Records provided:

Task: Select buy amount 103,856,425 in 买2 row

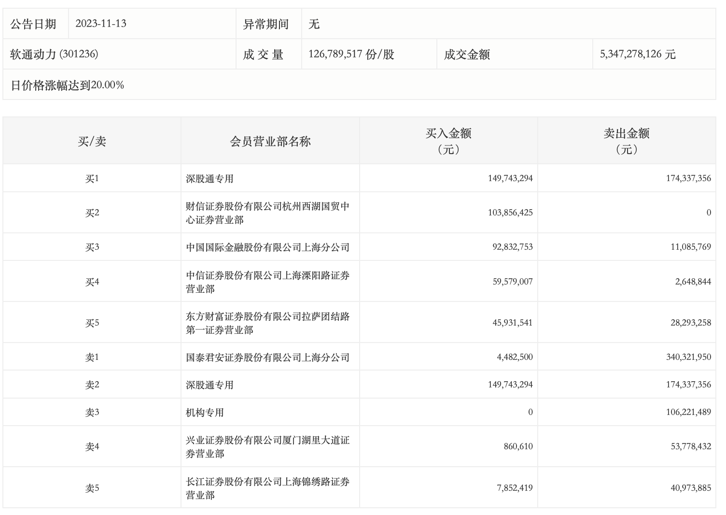Action: click(x=510, y=213)
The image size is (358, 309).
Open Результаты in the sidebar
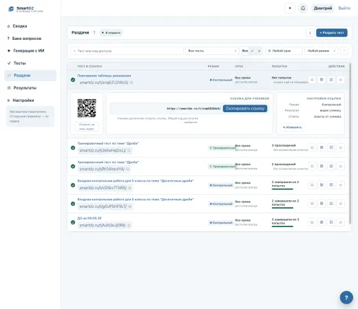pos(25,88)
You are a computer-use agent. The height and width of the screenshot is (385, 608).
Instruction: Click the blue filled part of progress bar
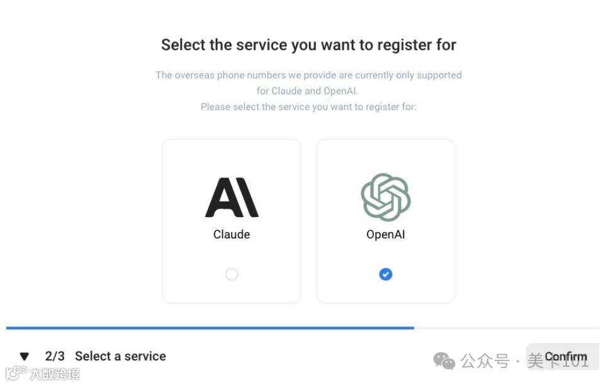click(208, 328)
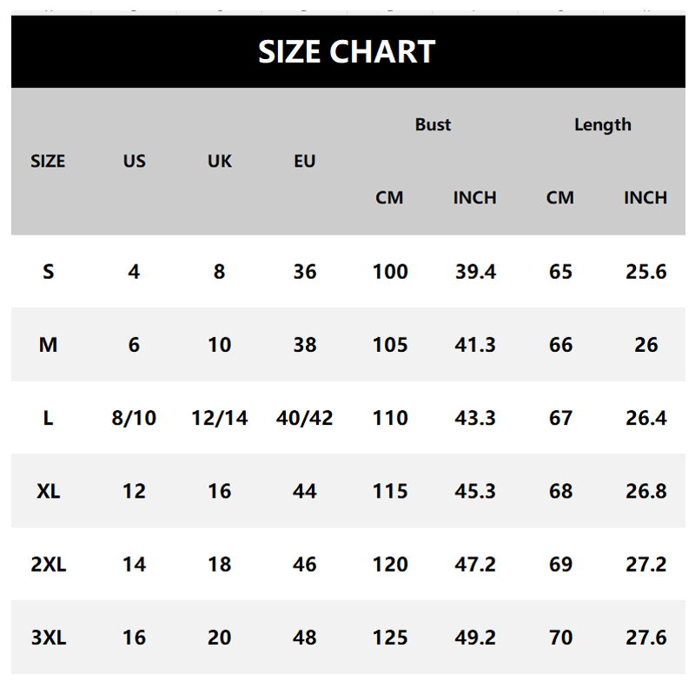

Your instructions:
Repeat the entries faithfully. Any picture gets left out.

Answer to this problem:
Task: Select buy amount 103,856,425 in 买2 row

Action: click(x=510, y=213)
The image size is (358, 309).
Open Результаты in the sidebar
pos(25,88)
You are a computer-use agent. The height and width of the screenshot is (385, 608).
Instruction: Click the blue filled part of progress bar
click(208, 328)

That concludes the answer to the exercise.